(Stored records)
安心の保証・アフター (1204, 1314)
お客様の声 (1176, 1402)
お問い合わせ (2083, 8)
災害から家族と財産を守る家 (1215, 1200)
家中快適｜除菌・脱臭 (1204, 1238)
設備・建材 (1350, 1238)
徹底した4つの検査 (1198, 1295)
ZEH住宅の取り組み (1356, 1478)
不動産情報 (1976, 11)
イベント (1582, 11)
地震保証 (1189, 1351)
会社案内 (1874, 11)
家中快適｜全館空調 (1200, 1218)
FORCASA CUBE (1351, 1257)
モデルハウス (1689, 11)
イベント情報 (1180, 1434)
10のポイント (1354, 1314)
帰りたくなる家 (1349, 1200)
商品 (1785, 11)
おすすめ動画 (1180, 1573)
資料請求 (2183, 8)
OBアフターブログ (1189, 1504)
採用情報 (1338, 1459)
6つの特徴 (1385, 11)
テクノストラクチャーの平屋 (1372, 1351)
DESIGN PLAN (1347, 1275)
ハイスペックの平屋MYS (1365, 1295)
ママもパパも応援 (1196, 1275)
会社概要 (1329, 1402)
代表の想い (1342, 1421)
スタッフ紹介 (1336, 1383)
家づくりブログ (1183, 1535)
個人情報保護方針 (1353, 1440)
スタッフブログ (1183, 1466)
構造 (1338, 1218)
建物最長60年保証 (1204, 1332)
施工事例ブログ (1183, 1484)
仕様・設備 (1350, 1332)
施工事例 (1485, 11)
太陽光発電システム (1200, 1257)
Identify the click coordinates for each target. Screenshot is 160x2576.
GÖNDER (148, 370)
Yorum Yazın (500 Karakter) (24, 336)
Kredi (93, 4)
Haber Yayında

Your task> Repeat only the stretch of lines starting at the one containing "仕様・設備 (1350, 1332)" and running to the final line of the entries above.

Finished exercise>
仕様・設備 (1350, 1332)
施工事例 (1485, 11)
太陽光発電システム (1200, 1257)
Identify the click coordinates for each target. Screenshot is 160x2576.
GÖNDER (148, 370)
Yorum Yazın (500 Karakter) (24, 336)
Kredi (93, 4)
Haber Yayında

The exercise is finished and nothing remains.